Es por ello que los teóricos y los artistas queer, en el caso que sea pertinente hablar de estos últimos en tales términos, se centran en cuestionar la naturaleza de los criterios sociales que sirven como demarcadores taxativos de estas categorías. Muchos, a su manera, reflexionan acerca del modo cómo estas etiquetas han llegado a gobernar y “dominar” la forma incluso en la que nos vemos y aceptamos a nosotros mismos (como tales) en el diálogo con el otro. La mirada queer, en los ámbitos de la teoría y en los azarosos predios del arte, toma como punto de partida fundamental de su cadena de interrogaciones el hecho mismo de que toda identidad resulta de una narración cultural e ideológicamente interesada. De ahí que el sexo y el género sean vistos, dentro de este enclave hermenéutico, como extensiones de ejercicios de subjetividades escritas y narradas en un orden temporal socio-histórico determinado y en el perímetro de unas relaciones de poder muy concretas. El estudio de la identidad, entonces, y en mano de los artistas queer, refiere más las estructuras culturales y políticas que le dan forma que a ningún otro atributo e invariante del discurso asociado más a la vida. Ello explica, en gran medida, la dimensión amplificada de los queer en términos teóricos y políticos, toda vez que su especulación socio-semiótica no afecta solo a la identidad gay o lesbiana sino que se refiere más a una situación de aleatoriedad y de posiciones infinitas respecto de lo que es o está normado por el aparato social. Entonces no solo se ocupa, insisto, de gay y lesbianas, sino de todos aquellos sujetos que, en su diferencia, se reconocen marginados –de una u otra menare- por las estructuras dominantes. “La condición queer, explica magistralmente Daniel Noam Warner, no estriba en vivir fuera del aparato regulador de la matriz de inteligibilidad, ya que en su exterior no hay verdadera existencia. No hay lugar desde el que podamos ver lo que realmente está pasando, porque el poder está entrelazado con todo” (5). Entonces, insiste el autor “la condición queer se mofa de estas barreras: torcemos nuestra escenificación cuestionando las suposiciones naturales, combinando y emparejando de manera velada, no solicitadas, viviendo (o investigando) como una serie de inferencias inconexas, subrayando que las supuestas relaciones “naturales” de la matriz son meras construcciones» (6).
De este modo visto, entiendo entonces que, con independencia del rechazo a la categoría que muchos activistas de la diferencia enarbolan por considerarla peyorativa en su uso y alcance, lo queer supone para esa estructura de “dominación” y de “escenificación”, un duro golpe en la diana de sus falsificaciones y reduccionismos más radicales.

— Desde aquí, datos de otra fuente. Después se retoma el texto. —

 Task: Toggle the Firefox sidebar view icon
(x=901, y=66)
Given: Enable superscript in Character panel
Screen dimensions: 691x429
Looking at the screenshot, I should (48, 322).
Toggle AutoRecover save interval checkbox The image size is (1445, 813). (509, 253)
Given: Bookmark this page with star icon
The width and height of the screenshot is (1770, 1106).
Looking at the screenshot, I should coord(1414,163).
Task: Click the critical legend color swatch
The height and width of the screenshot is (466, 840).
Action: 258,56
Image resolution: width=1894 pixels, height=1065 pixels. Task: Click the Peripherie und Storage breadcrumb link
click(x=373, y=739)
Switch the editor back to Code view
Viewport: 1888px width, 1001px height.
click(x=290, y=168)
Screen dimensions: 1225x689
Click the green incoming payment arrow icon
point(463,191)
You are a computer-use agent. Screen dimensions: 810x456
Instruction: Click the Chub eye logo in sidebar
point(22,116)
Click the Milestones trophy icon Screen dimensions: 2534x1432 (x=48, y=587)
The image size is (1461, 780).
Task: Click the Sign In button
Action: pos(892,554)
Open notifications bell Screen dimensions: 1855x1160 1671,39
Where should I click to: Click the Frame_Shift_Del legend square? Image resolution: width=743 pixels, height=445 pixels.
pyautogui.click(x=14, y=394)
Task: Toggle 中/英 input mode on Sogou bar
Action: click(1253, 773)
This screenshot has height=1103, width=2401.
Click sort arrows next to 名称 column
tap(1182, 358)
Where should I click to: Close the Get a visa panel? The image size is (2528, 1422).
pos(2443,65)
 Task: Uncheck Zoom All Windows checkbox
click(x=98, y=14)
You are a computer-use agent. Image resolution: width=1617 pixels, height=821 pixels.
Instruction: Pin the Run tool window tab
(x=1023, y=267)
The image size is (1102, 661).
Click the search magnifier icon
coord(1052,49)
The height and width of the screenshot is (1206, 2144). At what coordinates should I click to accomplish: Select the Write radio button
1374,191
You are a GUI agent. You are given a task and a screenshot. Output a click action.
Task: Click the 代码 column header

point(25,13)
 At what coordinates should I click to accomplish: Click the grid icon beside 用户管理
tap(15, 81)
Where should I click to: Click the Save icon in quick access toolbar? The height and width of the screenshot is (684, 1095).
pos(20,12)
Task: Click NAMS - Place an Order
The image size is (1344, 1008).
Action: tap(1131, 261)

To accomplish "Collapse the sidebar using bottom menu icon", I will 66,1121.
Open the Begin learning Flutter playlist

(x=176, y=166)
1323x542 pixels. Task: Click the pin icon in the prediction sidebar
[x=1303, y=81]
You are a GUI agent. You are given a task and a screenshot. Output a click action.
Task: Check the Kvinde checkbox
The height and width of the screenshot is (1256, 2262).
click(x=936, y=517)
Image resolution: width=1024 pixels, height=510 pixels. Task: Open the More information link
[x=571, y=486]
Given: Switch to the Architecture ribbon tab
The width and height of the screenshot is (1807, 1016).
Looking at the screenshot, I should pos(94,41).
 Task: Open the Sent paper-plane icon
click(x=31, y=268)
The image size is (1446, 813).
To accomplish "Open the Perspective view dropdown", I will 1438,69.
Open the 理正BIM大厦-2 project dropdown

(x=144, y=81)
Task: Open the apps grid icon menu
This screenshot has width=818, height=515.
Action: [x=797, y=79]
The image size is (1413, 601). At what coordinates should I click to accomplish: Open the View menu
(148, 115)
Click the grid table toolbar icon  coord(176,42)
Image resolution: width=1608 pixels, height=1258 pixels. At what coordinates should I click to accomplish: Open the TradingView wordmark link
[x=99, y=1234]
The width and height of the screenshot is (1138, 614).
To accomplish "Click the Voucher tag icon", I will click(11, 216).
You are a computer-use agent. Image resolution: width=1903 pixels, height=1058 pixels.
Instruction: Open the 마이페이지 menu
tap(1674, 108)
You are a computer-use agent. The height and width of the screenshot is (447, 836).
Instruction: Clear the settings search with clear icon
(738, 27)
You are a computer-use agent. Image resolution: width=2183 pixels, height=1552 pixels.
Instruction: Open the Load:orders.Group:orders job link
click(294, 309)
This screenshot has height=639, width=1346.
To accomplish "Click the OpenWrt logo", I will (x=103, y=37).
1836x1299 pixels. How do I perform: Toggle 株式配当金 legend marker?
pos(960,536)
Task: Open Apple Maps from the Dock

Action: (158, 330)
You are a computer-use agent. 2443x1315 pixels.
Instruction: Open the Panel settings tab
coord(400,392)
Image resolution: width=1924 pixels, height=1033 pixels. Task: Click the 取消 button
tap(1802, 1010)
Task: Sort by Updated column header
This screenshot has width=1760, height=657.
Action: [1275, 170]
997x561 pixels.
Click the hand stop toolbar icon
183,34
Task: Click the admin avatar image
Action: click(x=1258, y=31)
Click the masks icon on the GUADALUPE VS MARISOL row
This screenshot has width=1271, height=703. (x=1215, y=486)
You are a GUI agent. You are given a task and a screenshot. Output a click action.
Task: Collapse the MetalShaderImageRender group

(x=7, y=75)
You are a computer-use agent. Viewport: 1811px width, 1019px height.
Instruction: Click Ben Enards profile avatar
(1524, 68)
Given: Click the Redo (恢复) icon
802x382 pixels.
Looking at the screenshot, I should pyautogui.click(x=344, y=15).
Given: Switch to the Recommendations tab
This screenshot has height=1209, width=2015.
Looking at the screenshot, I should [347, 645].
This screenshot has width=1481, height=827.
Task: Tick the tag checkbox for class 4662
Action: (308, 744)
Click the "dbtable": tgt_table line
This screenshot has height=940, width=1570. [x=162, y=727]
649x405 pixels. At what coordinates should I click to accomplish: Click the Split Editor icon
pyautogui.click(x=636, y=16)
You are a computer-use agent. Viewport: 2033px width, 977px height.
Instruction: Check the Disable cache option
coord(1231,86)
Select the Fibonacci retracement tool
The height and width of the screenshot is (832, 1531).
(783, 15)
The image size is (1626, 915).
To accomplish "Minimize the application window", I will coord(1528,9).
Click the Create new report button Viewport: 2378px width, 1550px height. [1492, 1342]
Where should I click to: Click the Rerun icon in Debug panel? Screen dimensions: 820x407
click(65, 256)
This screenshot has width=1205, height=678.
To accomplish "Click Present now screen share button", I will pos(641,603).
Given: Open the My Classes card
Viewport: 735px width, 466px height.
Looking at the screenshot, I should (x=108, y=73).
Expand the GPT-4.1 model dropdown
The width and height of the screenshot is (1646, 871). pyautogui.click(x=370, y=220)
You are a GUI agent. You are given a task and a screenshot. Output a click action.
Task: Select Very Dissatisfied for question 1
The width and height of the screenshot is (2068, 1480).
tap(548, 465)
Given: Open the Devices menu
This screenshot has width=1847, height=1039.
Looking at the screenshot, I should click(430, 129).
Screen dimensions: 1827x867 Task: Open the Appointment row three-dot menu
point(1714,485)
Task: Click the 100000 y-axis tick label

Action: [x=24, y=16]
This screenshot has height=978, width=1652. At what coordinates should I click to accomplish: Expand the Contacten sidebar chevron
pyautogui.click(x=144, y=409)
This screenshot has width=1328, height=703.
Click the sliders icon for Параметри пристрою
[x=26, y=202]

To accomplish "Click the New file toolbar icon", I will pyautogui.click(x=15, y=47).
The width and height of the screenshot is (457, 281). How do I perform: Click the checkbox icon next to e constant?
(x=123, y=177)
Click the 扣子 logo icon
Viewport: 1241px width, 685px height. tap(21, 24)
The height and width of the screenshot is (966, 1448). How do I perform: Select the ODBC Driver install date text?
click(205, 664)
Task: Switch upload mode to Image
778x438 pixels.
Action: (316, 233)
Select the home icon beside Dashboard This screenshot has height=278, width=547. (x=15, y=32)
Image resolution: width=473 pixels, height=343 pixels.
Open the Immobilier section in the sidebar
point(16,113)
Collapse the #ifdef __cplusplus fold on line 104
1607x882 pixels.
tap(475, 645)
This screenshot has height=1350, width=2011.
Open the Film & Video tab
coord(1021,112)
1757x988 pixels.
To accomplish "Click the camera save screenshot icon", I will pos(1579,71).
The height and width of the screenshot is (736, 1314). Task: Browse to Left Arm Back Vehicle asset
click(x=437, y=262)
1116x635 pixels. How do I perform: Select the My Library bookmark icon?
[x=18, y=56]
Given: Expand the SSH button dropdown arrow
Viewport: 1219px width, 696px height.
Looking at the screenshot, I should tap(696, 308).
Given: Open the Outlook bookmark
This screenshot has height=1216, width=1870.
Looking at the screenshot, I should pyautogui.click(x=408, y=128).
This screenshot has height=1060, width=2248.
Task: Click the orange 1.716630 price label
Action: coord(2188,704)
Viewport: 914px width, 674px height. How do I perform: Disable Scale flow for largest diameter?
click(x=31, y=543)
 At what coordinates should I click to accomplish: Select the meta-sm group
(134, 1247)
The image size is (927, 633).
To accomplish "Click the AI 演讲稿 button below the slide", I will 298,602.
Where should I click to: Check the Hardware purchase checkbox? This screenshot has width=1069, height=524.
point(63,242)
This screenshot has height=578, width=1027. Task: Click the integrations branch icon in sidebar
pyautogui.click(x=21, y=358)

La obra de los artistas aquí seleccionados no es sino una prueba elocuente y mayúscula de cómo el arte, en sus territorios de desobediencia y de subversión, puede, y mucho, asegurarse para sí un ámbito de emancipación en el que poder discutir y revisar los autoritarismos venidos de fuera. Ellos, desde la celebración de los “otros infinitos” y de sus “modelos de goce inabarcables y expandidos”, sustantivan las superposiciones e identificaciones transversales de la categoría de género adscrita a nuestra anatomía. Así, la ambigüedad y el acoplamiento híbrido, tan propio de nuestros espacios pos-coloniales, se conciente como parte ineludible de esa raro proceso fundacional de nuestras culturas. La actitud de rechazo a la mirada e identidad del otro que se supone amenazante en los terrenos axiológicos de los nuevos modelos nacionales, es tan larga y oscura como la historia misma de los relatos nacionalistas latinoamericanos. De ahí, en parte, la importancia extrema de seguir de cerca esa revolución y ejercicio de emancipación en la que el/los sujeto(s) queer entran en el texto de la historia para acreditar su identidad, en el marco de las identidades y los discursos que la patria y la nación reconoce como propios.
Entretanto, y todo ello sea posible, yo sigo pensando en sus procesos de transgresión y desobediencias como auténticos trofeos ganados al canon de la obligatoriedad heterosexual. Si el cuerpo del amante furtivo me excita; el del militar que defiende la patria y sus conquistas, me pone más. Si el primero me enloquece y me domina; el segundo, en su misma obscenidad, me fascina. Que viva el cuerpo en su libertad queer… Ustedes, nosotros, haremos las delicias con esa materia imprecisa y dulce.